종래 선행기술로서 한국등록특허 제1031605호에는 캐나다 온타리오주에서 채취한 세리포리아 라세라타 균사체 배양액 추출물 및 이의 당뇨 치료 효과가, 한국공개특허 제2015-0103690호에는 참나무 변제부 속에서 분리, 채취한 세리포리아 라세라타 균사체 배양액 추출물 및 이의 당뇨 치료 효과가, 한국공개특허 제2017-0114559호에는 세리포리아 락세라타 균사체 배양물의 당뇨병 치료 효과가 기재되어 있어 본 발명의 구성과 유사하나, 본 발명의 육종을 통해 얻은 신규한 세리포리아 라세라타-K1 균주와는 그 구성이 차이가 있다.
본 발명의 목적은 신규한 세리포리아 라세라타-K1(Ceriporia
lacerata-K1) 균주 및 이로부터 유래된 균사체 및 자실체를 제공하는데 있다.

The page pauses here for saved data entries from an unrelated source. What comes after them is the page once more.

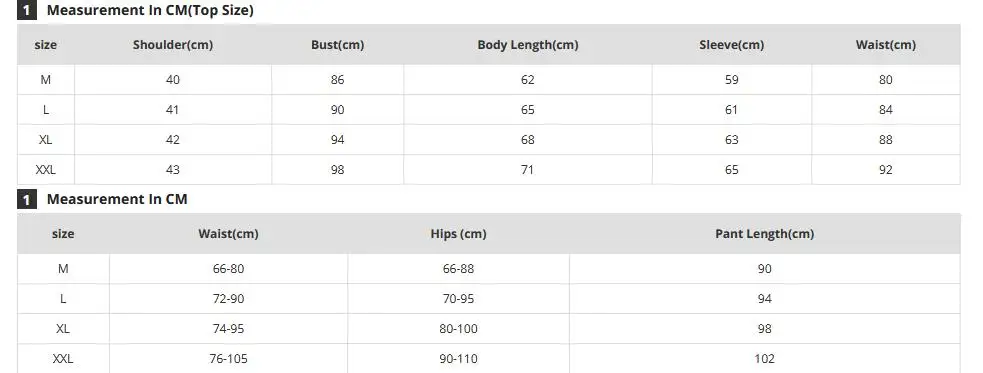Click the Pant Length(cm) header
Image resolution: width=983 pixels, height=373 pixels.
pyautogui.click(x=764, y=234)
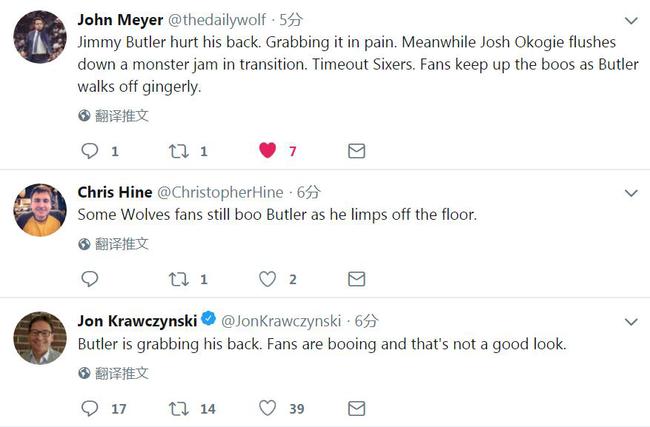Like Jon Krawczynski's tweet
Viewport: 650px width, 427px height.
(267, 408)
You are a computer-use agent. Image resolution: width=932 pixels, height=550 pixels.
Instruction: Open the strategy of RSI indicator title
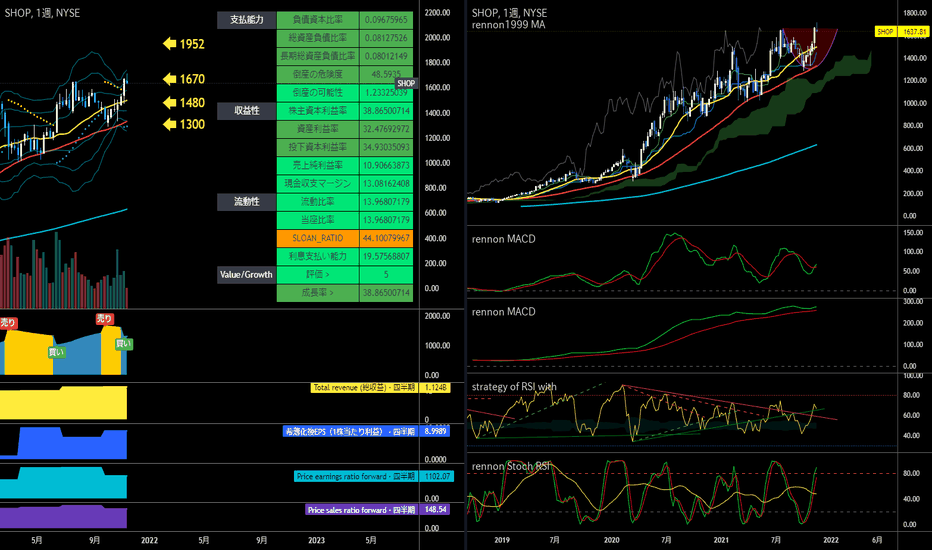click(x=514, y=386)
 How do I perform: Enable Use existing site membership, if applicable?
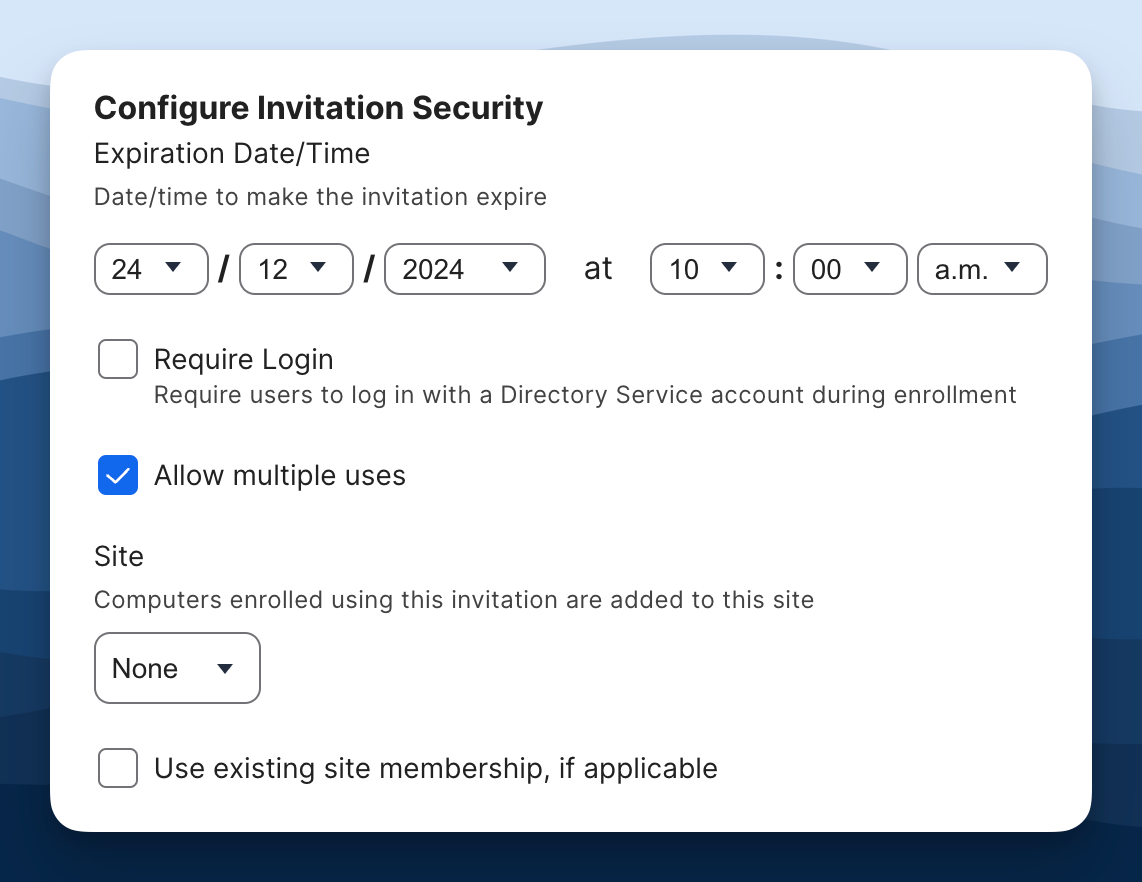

또한, 상기 신규한 세리포리아 라세라타-K1 균주의 배양 방법 및 이로부터 배양된 배양물을 유효성분으로 포함하는 당뇨병 예방 또는 치료용 조성물을 제공하는 데 있다.
본 발명은 신규한 세리포리아 라세라타-K1(Ceriporia
lacerata-K1, 수탁번호 KACC83018BP) 균주에 관한 것이다.
상기 신규한 세리포리아 라세라타-K1 균주는 5-디하이드로에르고스테롤(5-dihydroergosterol)을 생산할 수 있다.

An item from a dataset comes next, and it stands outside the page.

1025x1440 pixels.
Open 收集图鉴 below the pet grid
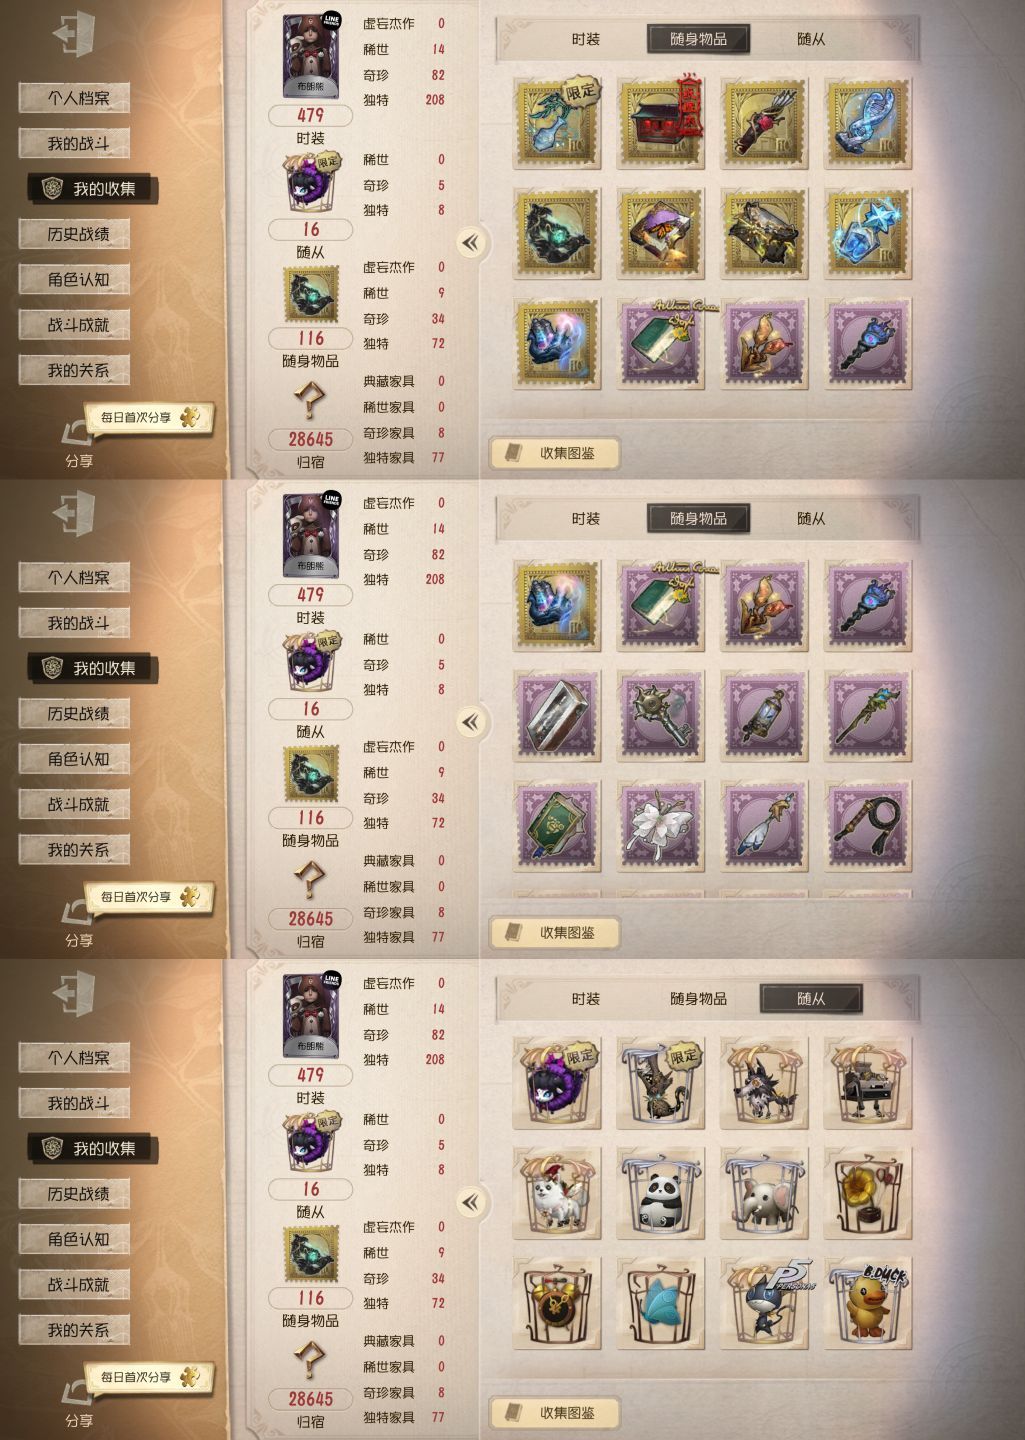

상기 신규한 세리포리아 라세라타-K1 균주는 DMC(2′,4′-dihydroxy-6′-methoxy-3′,5′-dimethylchalcone) 생성량이 모균주와 대비 6~40배 증가된 것일 수 있다.
또한, 본 발명은 상기 신규한 세리포리아 라세라타-K1 균주로부터 유래된 균사체 또는 자실체에 관한 것이다.
본 발명은 또한, 상기 신규한 세리포리아 라세라타-K1 균주로부터 유래된 균사체 배양물을 유효성분으로 포함하는 당뇨병 예방 또는 치료용 약학 조성물 또는 개선용 건강기능식품에 관한 것이다.
상기 균사체 배양물은 신규한 세리포리아 라세라타-K1 균주로부터 유래된 균사체를 액체 배양하여 얻을 수 있다.
이하 본 발명을 상세하게 설명한다.
본 발명은 신규한 세리포리아 라세라타-K1(Ceriporia
lacerata-K1, 수탁번호 KACC 83018BP) 균주 및 이로부터 유래된 균사체 또는 자실체에 관한 것이다.
상기 신규한 세리포리아 라세라타-K1 균주는 기존에 채집되어 있던 세리포리아 라세라타 균주들을 모균주로 이용하여 교배 육종 방법을 이용하여 얻은 것으로, 본 발명의 발명자가 국내에서 직접 채집한 세리포리아 라세라타 균주인 CL-KU 및 CL-KS를 모균주로 하여 교배 육종하여 얻은 것이다.
상기 교배 육종 방법은 제한되지 않으며, 하계 및 당업계에 공지된 다양한 교배법을 이용할 수 있다. 바람직하게는 단핵-단핵 교배법 및 이핵-단핵 교배법이다. 상기 단핵-단핵(mono-mono) 교배법은 2개의 상이한 교잡용 단핵 균사를 2~3㎝ 정도 떨어진 상태로 대치시켜 놓고, 양쪽에서 자란 균사가 서로 교배가 이루어지도록 하는 방법으로, 서로 부딪힌 곳에서 교잡이 이루어지며, 상기 이핵-단핵(di-mono) 교배법은 이핵 균사와 또 다른 균주의 단핵 균사를 서로 대치시키고 배양하여, 단핵 균사가 이핵 균사 세포 내로 이동하여 교배가 이루어지도록 하는 방법이다.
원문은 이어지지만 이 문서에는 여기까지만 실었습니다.